Suara petir saling bersahutan, kilatnya masuk menembus kaca. Gadis kecil itu terbangun saat suara guntur kembali terdengar, matanya mengerjap berulang kali.
Rasa takut mendominasi, tubuhnya gemetar. Ia melirik ke jendela yang terbuka, di luar sedang hujan deras disertai angin kencang.
"Mama!" pekik gadis itu bersamaan dengan suara petir yang menyambar.
Ia bersembunyi dibalik selimut, merapalkan segala macam doa. Sesekali memanggil mamanya, berharap sang mama akan datang dan menenangkannya. Tapi sekian lama menunggu tak kunjung datang, sementara suara petir semakin kencang terdengar.
"Mama, Viona takut," cicit gadis kecil bernama Viona.

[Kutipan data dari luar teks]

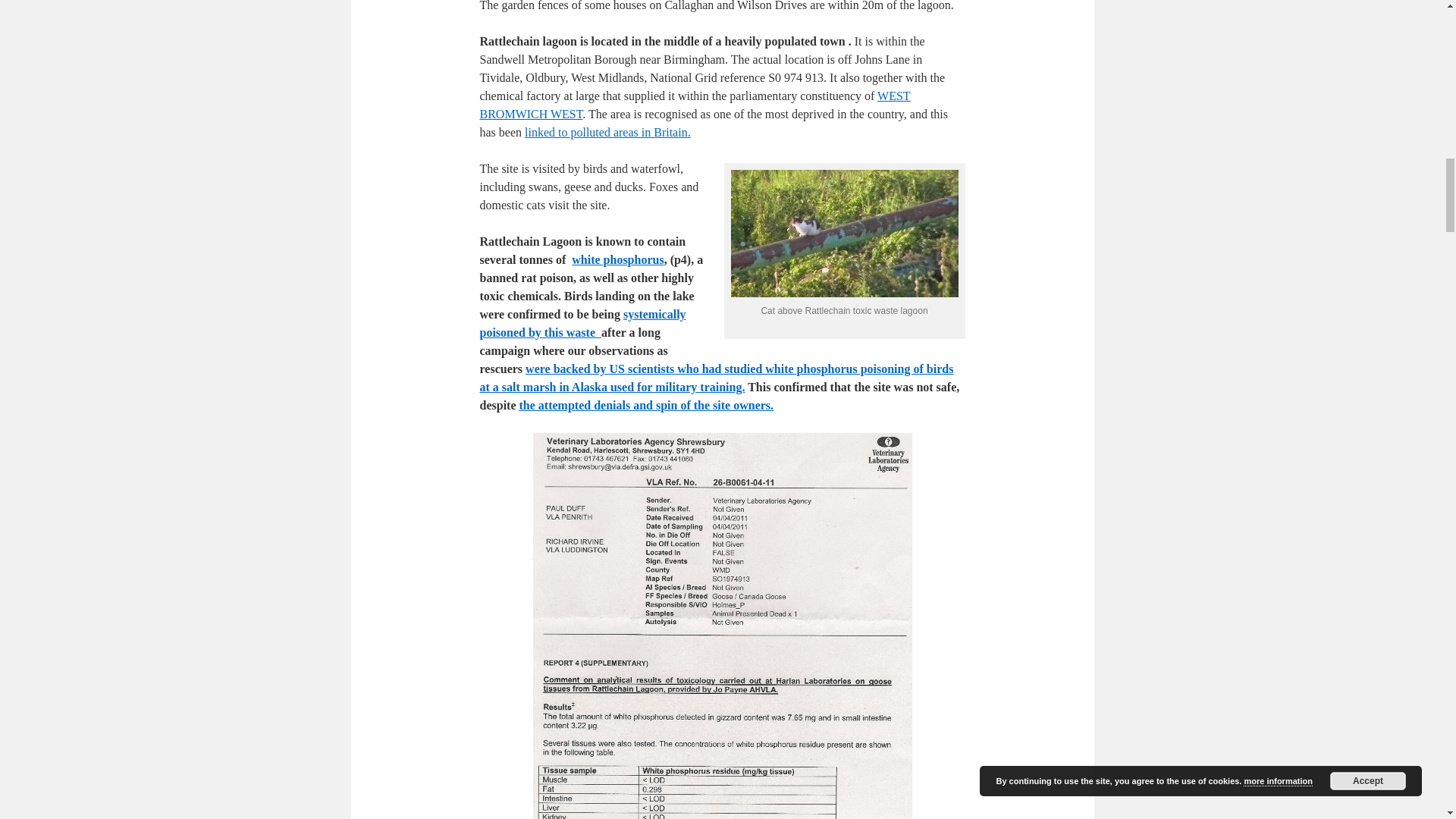
toxic white phosphorus (617, 259)
West Bromwich West (694, 104)
Given the description of an element on the screen output the (x, y) to click on. 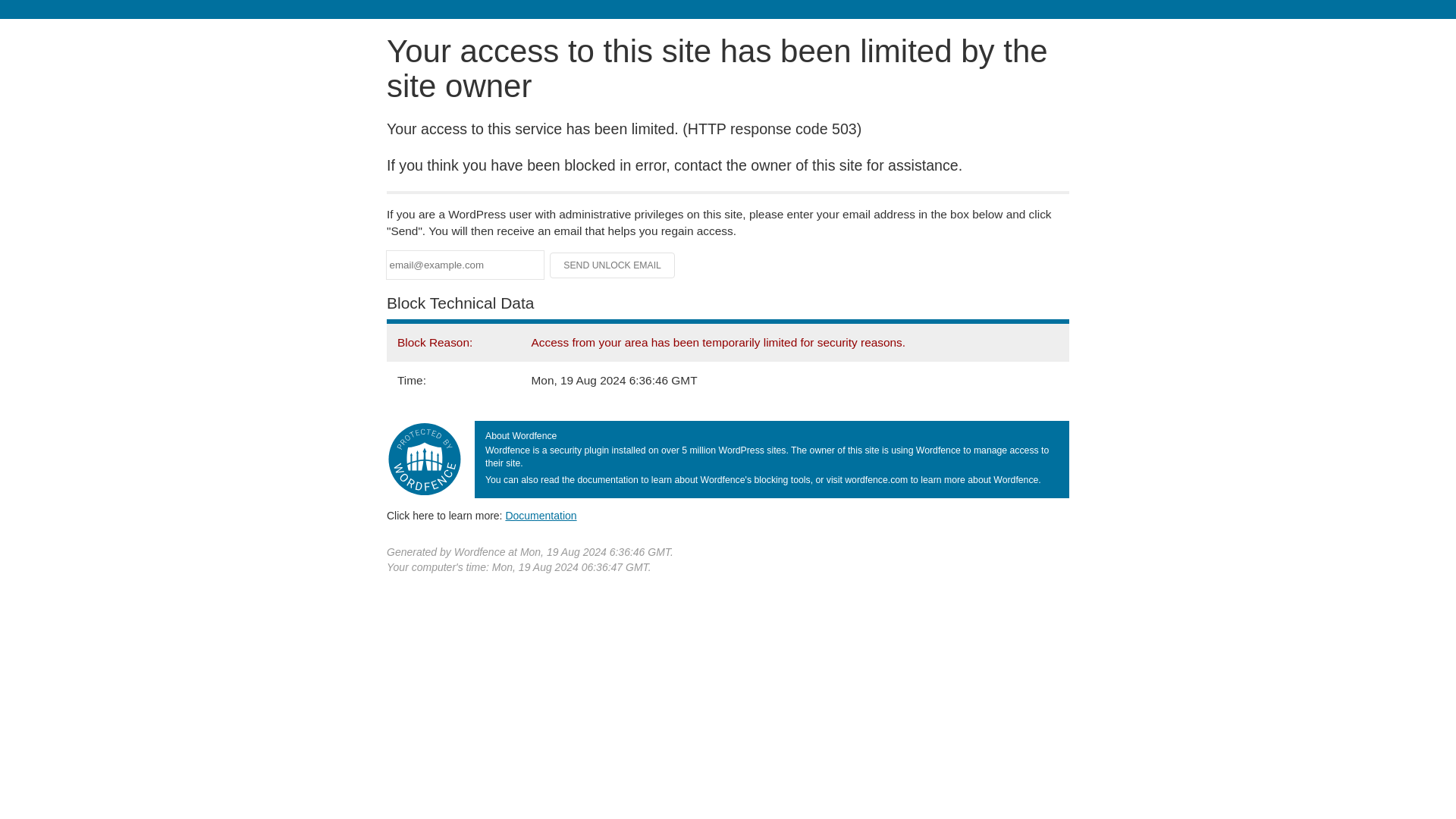
Documentation (540, 515)
Send Unlock Email (612, 265)
Send Unlock Email (612, 265)
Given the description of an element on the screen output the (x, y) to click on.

Akhirnya Viona memutuskan untuk turu dari ranjang, berniat menyusul ke kamar orangtuanya. Meski ragu Viona tetap berjalan menuju pintu. Ia akan berjongkok saat suara guntur tiba-tiba menggelegar.
"Mama." Viona terus memanggil namanya dengan suara nyaris tak terdengar.
Ia keluar dari kamar, tangannya mendekap erat bonek doraemon. Matanya mengedar ke penjuru arah. Rasa was-was dan juga takut membuat langkahnya memelan.
"Mama, Viona takut," lirih Viona.
Kakinya yang gemetar terus ia paksakan berjalan ke kamar orangtuanya.
"Mama." Viona membuka kamar orangtuanya. "Mama di mana?" Tak ada siapa pun di kamar itu. Ia kembali keluar, menahan isakan yang menerobos keluar sejak tadi. "Mama."
Vio tersentak ketika mendengar suara dentuman dari bawah. Ia yang penasaran pun mendekat ke arah tangga. Vio terdiam saat netranya menangkap sosok sang mama ada di sana bersama dengan papanya dan seseorang yang tidak Vio kenal sama sekali.
"Berengsek!"
"Laras dengarkan aku."
Namun wanita bernama Laras tak menggubrisnya, ia semakin menjadi membanting guci yang ada di dekatnya. Melempar berbagai barang ke depan pria itu yang tak lain Dimas, suaminya sendiri.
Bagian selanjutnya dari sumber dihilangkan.